The relationship between reading, writing, and literary/rhetorical analysis in ELA could be an effective model for how introductory CS might integrate formal study of CS concepts into pedagogy focused on creating personally-meaningful projects. In writer's workshop pedagogy (Dorn & Soffos, 2001; Burke & Kafai, 2012), for example, craft lessons are situated in the context of students working on personally-meaningful writing.
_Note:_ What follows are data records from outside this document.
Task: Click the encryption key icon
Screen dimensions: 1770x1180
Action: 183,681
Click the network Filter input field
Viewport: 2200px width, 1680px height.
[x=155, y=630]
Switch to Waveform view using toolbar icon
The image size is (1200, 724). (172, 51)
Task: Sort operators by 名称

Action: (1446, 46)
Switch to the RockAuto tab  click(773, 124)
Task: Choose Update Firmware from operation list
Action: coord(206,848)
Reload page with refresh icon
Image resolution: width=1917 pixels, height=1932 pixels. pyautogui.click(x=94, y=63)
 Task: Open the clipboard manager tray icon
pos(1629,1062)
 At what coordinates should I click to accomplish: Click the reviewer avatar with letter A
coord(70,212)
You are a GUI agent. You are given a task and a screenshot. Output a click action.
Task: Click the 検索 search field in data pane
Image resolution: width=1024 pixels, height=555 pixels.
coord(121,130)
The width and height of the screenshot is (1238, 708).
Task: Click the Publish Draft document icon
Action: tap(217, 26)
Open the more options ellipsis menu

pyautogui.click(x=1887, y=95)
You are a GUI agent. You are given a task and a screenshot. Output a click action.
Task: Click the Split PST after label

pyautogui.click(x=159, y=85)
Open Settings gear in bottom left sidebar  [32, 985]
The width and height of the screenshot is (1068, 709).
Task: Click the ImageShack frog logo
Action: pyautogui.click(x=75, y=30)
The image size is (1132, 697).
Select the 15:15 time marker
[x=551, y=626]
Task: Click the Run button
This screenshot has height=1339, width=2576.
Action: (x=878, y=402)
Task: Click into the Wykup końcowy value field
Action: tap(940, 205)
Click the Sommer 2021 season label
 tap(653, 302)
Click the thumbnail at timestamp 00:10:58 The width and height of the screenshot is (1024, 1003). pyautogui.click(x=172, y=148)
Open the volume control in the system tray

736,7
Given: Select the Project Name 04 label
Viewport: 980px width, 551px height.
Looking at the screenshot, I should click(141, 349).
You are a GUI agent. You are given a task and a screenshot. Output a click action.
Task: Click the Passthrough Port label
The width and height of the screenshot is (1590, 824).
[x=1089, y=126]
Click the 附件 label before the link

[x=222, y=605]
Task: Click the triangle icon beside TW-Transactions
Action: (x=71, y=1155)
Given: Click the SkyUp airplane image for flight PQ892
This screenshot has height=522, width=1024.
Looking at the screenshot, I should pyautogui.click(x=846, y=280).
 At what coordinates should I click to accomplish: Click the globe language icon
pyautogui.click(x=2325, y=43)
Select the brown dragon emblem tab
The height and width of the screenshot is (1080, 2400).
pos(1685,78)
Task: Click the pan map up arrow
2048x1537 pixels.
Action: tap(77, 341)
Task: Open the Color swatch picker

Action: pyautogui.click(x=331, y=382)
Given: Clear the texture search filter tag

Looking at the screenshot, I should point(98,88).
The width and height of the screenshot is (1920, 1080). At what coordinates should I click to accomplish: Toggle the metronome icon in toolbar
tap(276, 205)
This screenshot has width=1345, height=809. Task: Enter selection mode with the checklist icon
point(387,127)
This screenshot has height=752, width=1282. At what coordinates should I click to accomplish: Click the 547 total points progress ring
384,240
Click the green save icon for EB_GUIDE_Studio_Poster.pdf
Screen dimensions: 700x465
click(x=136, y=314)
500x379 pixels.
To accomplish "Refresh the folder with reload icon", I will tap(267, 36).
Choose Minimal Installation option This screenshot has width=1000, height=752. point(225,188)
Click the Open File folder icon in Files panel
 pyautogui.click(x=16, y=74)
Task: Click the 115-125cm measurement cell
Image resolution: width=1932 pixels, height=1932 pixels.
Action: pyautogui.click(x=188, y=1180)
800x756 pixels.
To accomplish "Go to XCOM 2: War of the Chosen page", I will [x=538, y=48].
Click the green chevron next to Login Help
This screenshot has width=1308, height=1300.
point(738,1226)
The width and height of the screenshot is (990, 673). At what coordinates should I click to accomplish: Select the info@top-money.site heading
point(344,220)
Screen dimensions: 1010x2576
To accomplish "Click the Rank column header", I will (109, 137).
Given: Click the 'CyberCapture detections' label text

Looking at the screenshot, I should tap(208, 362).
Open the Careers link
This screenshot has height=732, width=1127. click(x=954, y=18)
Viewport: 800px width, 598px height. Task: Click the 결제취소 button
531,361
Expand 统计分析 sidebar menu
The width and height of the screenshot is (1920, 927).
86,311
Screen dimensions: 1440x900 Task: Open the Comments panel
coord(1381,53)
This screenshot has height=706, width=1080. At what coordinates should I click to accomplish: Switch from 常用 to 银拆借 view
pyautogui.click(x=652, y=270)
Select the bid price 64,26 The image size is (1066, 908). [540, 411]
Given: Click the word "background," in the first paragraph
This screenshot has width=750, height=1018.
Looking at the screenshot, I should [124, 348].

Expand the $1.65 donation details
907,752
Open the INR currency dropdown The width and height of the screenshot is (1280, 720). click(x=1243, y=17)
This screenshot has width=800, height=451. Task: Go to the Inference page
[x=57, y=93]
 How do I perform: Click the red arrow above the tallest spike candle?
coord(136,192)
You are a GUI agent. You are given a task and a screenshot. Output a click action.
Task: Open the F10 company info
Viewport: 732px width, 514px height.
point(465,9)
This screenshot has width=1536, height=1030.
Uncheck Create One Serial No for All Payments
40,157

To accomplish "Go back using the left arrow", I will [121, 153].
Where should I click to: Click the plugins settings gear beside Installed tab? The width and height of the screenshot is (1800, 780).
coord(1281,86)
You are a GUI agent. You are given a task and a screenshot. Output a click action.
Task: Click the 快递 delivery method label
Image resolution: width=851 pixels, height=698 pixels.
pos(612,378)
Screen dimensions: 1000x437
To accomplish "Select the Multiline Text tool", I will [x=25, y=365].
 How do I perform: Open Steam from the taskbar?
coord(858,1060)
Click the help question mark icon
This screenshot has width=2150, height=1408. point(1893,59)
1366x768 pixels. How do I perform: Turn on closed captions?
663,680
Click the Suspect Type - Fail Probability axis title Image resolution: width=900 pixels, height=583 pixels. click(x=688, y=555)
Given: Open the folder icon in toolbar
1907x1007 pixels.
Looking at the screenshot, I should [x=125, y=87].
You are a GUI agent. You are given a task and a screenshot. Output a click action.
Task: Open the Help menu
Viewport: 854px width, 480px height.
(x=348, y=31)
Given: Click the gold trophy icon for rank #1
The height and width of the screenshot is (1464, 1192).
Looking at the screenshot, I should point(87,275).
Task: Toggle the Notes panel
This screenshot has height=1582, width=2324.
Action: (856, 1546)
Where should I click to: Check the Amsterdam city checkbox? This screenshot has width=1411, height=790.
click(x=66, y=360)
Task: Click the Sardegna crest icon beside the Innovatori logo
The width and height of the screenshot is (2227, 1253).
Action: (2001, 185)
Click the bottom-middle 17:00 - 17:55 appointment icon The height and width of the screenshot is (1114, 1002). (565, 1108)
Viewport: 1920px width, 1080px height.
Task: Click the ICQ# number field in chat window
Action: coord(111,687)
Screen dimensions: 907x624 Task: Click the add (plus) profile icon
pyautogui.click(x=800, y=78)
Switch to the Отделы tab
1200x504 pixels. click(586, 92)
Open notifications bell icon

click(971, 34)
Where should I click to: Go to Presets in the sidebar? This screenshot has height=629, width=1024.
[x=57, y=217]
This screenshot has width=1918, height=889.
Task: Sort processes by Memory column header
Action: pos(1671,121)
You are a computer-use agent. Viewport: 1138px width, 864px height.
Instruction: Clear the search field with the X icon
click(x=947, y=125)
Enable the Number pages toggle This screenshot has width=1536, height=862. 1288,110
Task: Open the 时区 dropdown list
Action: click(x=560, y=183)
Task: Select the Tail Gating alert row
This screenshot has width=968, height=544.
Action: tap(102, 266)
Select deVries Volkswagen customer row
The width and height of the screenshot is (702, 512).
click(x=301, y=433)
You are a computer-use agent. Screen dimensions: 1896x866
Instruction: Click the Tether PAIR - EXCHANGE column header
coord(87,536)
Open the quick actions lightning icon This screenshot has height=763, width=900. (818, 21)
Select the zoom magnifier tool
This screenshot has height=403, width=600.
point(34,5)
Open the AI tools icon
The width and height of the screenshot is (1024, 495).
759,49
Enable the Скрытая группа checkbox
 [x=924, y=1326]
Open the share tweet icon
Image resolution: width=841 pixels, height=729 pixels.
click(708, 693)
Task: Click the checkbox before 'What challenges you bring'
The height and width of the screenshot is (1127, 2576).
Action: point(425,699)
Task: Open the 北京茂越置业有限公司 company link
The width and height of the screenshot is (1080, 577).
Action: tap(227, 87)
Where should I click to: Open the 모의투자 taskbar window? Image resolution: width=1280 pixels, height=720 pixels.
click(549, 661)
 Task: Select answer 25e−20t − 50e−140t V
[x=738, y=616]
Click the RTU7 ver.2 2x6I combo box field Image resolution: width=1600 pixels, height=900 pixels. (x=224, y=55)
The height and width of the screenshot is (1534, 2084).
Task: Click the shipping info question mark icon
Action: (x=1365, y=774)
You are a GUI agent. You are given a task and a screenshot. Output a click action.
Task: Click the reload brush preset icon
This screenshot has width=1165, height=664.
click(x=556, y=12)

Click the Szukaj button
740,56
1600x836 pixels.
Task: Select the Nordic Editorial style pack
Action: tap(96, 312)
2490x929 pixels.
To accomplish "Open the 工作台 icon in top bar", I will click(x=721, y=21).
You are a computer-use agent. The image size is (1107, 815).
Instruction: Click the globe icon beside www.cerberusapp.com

Reading, writing, and discussing student-authored texts could help CS learning environments go beyond passive inclusion to actively making space for students' identities and voices (Fairclough, 2004; Ryoo, et al., 2020). Specifically, interactive stories put CT to work through critical discourse models representing and interrogating social reality and imagining alternatives (Proctor & Blisktein, 2019). If social transformation is a central pedagogical goal, then assessment practices ought to be aligned to recognize and support critical CT.
Next steps
This worked example of assessing a student-authored computational text helped develop my conceptual framework and refine my approach. An article under development will use qualitative coding to analyze 49 students' CT across the 2758 stories they wrote during the unit, tracing individual learners' trajectories within a classroom literacy space which was itself producing critical possibilities via new genres and audiences.